RAAB surveys provide the majority of the data used to estimate the global and regional prevalence and causes of vision impairment, as well as data which are vital for tracking progress towards eye health within universal health coverage, such as effective cataract surgical coverage and effective refractive error coverage.4,5

The RAAB repository ( collates RAAB survey results and datasets and makes them available for secondary analyses; data from 118 of the 330 RAABs carried out since 2000 have has been made available for this purpose. We encourage more RAAB survey Principal Investigators and data owners to share their data via the repository, so that the global eye health community collectively can have a more comprehensive and powerful evidence base for research and advocacy.


1 Mactaggart I, Limburg H, Bastawrous A, et al. Rapid Assessment of Avoidable Blindness: looking back, looking forward. The British journal of ophthalmology 2019; 103: 1549-1552. 2019/07/04. DOI: 10.1136/bjophthalmol-2019-314015.

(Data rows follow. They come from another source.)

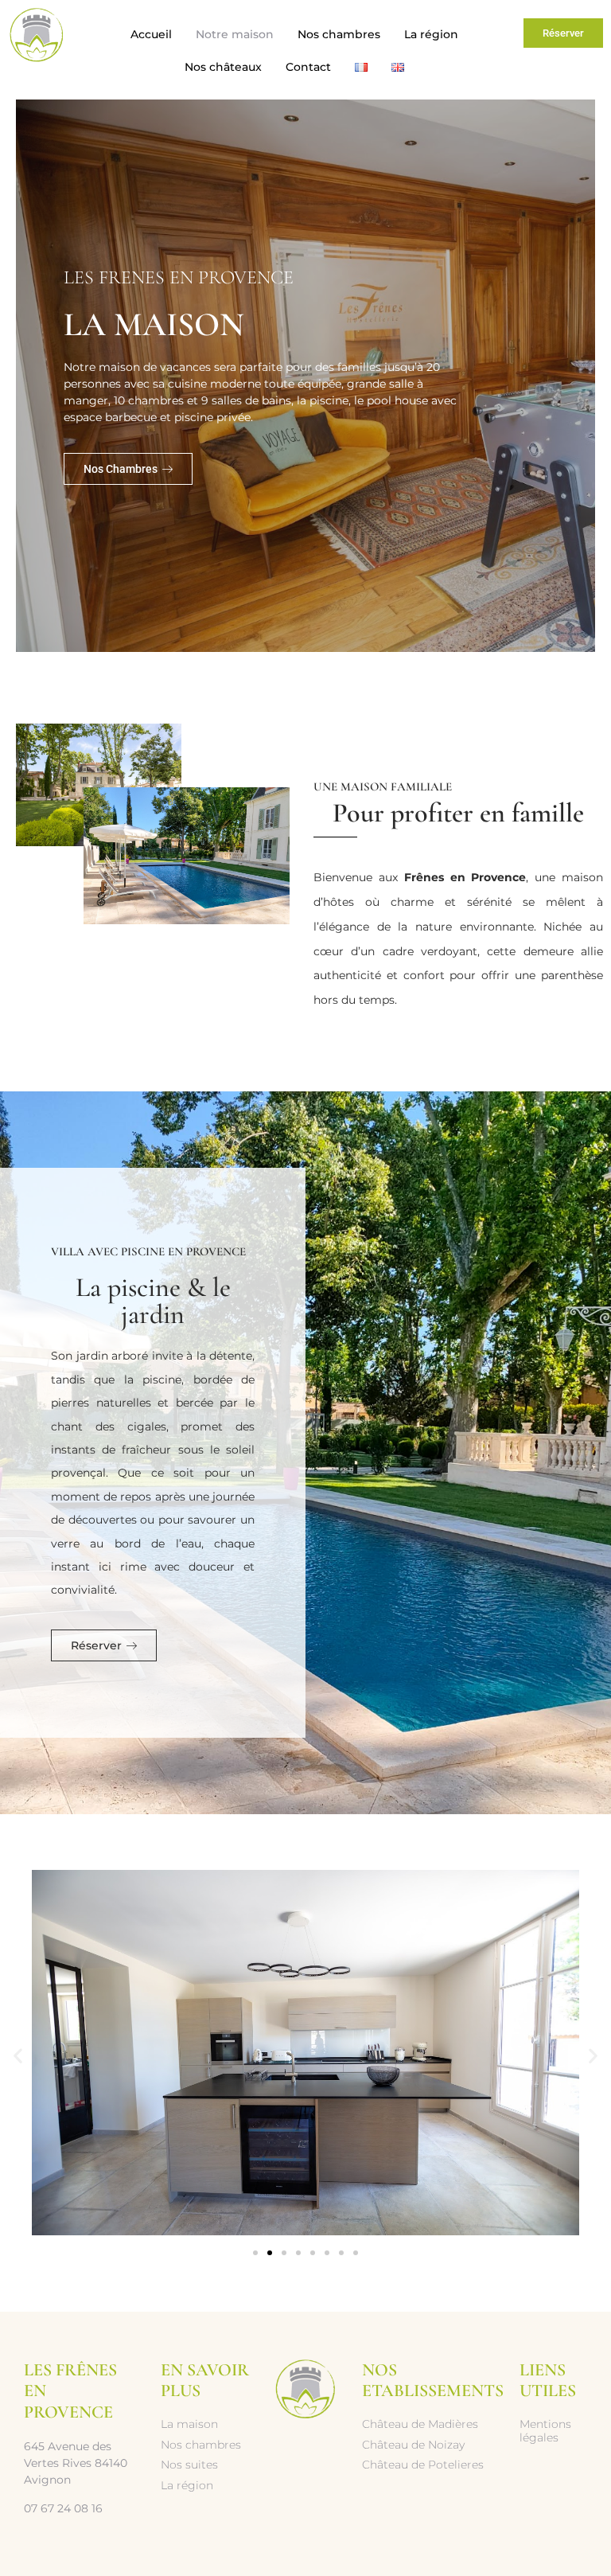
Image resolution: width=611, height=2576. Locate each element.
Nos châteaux (223, 67)
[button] (18, 2055)
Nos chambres (339, 34)
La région (431, 34)
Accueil (151, 34)
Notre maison (235, 34)
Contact (308, 67)
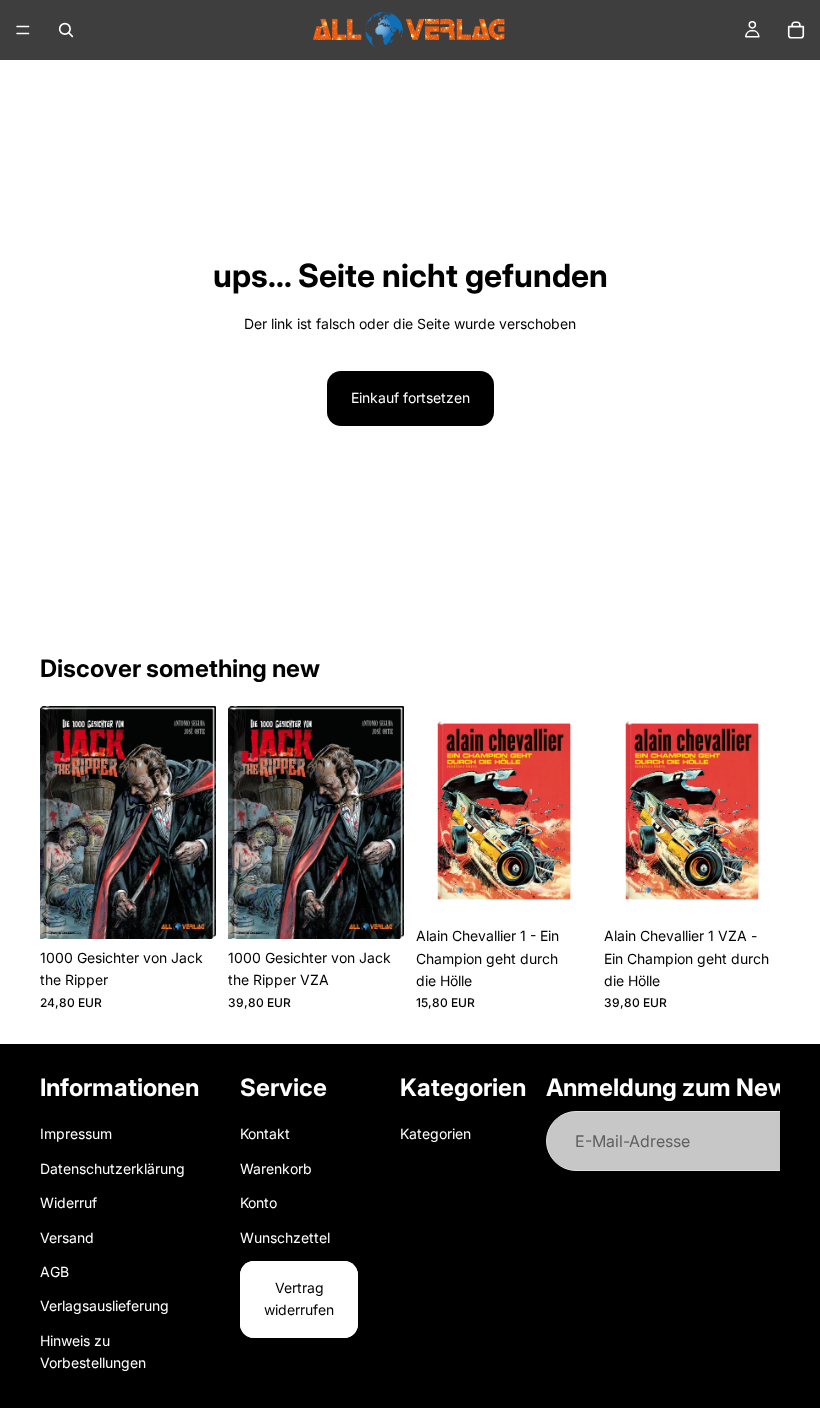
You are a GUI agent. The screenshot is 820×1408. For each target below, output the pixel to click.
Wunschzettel (285, 1237)
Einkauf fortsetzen (410, 397)
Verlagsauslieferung (104, 1306)
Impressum (76, 1134)
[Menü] (23, 30)
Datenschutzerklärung (112, 1168)
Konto (258, 1202)
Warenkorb (276, 1168)
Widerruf (68, 1202)
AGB (54, 1271)
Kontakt (265, 1134)
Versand (67, 1237)
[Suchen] (66, 30)
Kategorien (435, 1134)
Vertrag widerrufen (299, 1298)
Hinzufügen (202, 907)
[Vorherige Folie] (62, 823)
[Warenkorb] (796, 30)
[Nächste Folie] (194, 823)
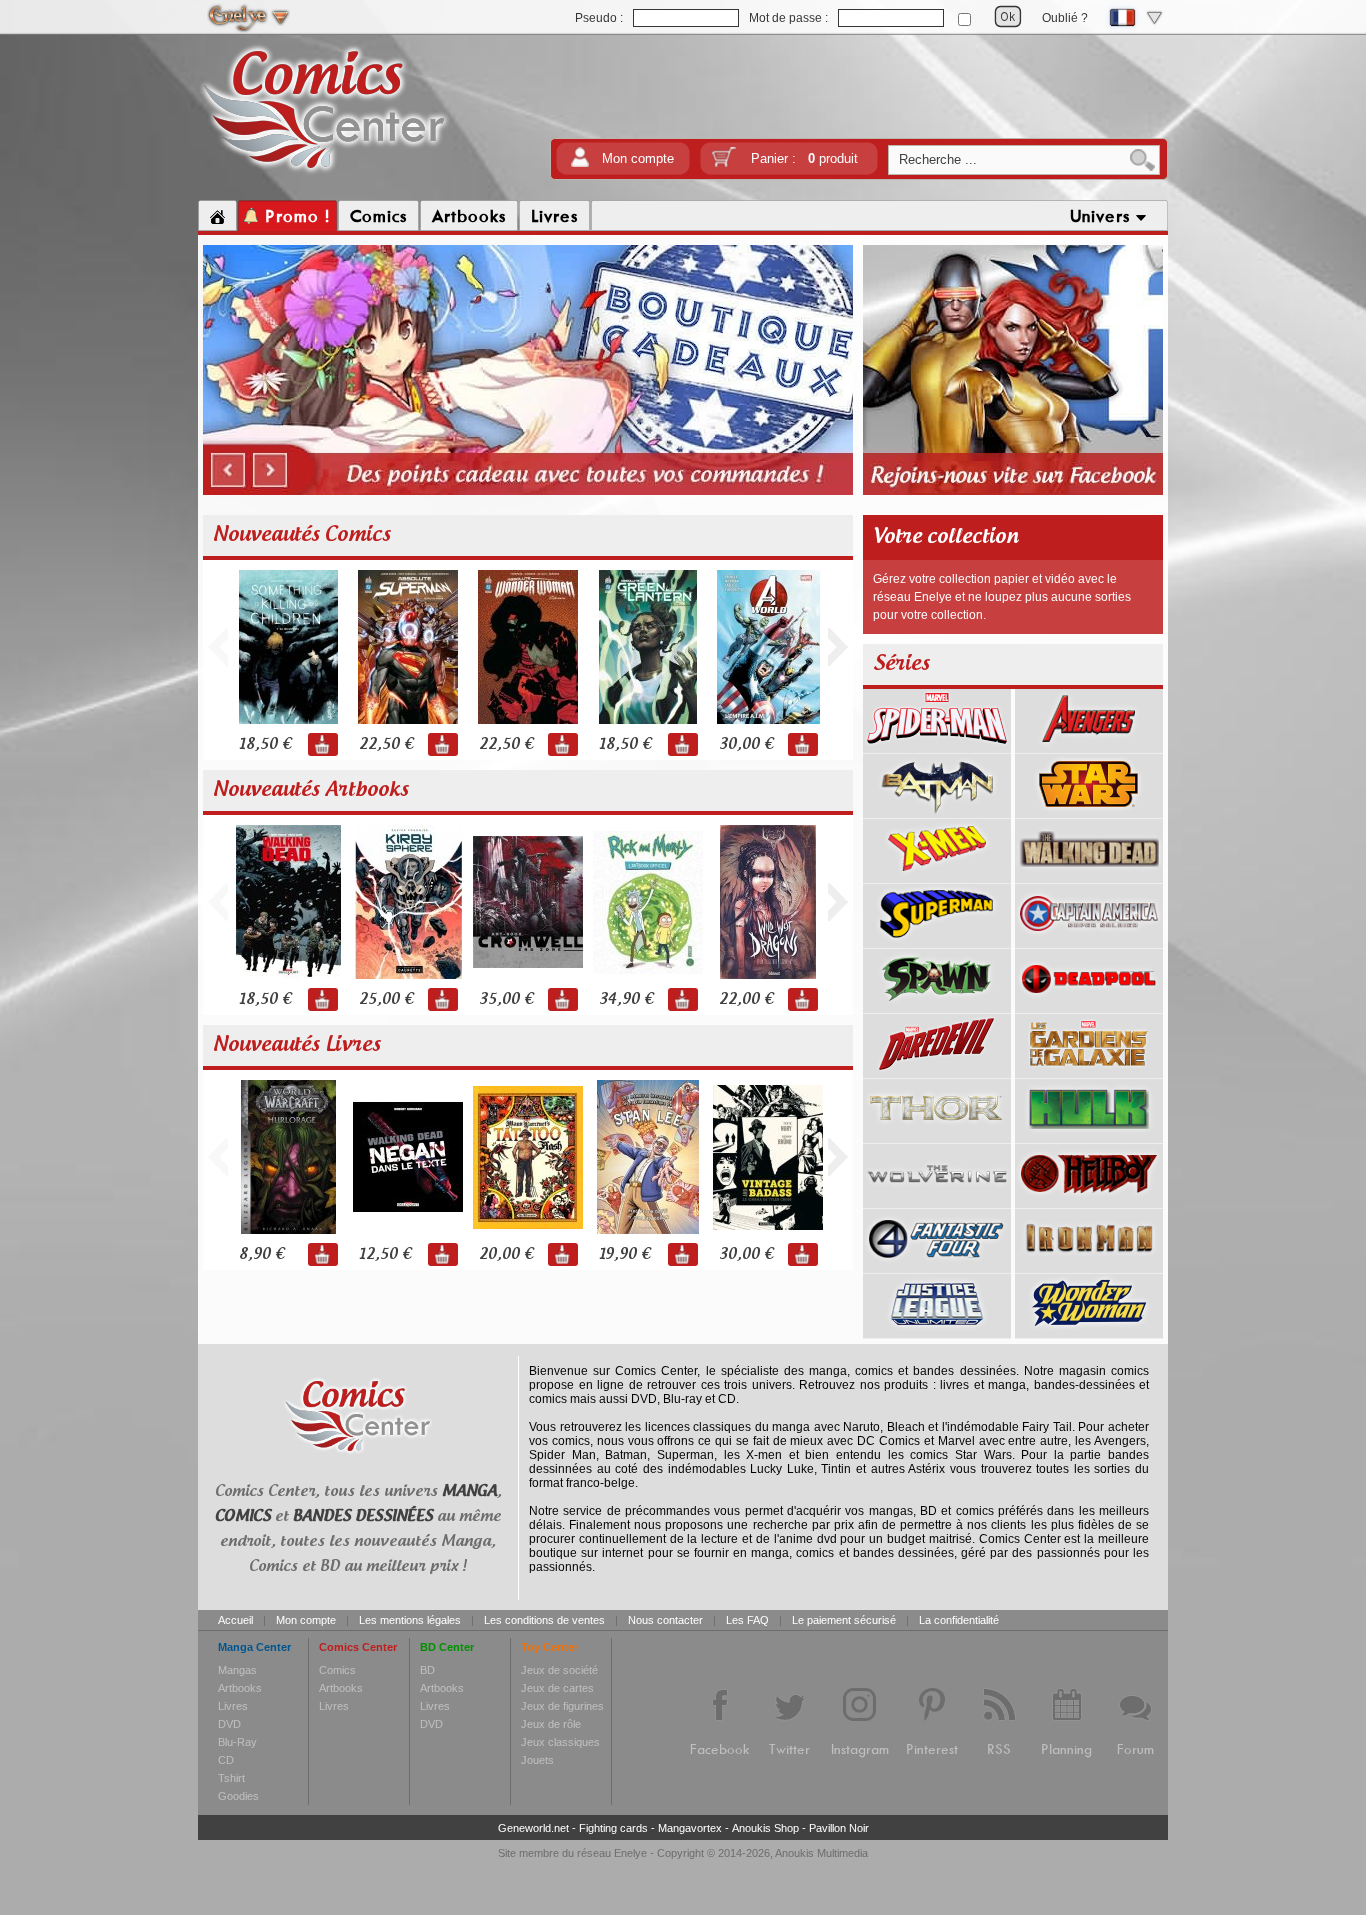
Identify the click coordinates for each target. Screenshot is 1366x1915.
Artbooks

2 World Health Organization. World report on vision. 2019. Geneva.

3 Burton MJ, Ramke J, Marques AP, et al. The Lancet Global Health Commission on Global Eye Health: vision beyond 2020. The Lancet Global Health 2021; 9: e489-e551. DOI: 10.1016/S2214-109X(20)30488-5.

4 Bourne R, Steinmetz JD, Flaxman S, et al. Trends in prevalence of blindness and distance and near vision impairment over 30 years: an analysis for the Global Burden of Disease Study. The Lancet Global Health 2021; 9: e130-e143. DOI: 10.1016/S2214-109X(20)30425-3.

5 Steinmetz JD, Bourne RRA, Briant PS, et al. Causes of blindness and vision impairment in 2020 and trends over 30 years, and prevalence of avoidable blindness in relation to VISION 2020: the Right to Sight: an analysis for the Global Burden of Disease Study. The Lancet Global Health 2021; 9: e144-e160. DOI: 10.1016/S2214-109X(20)30489-7.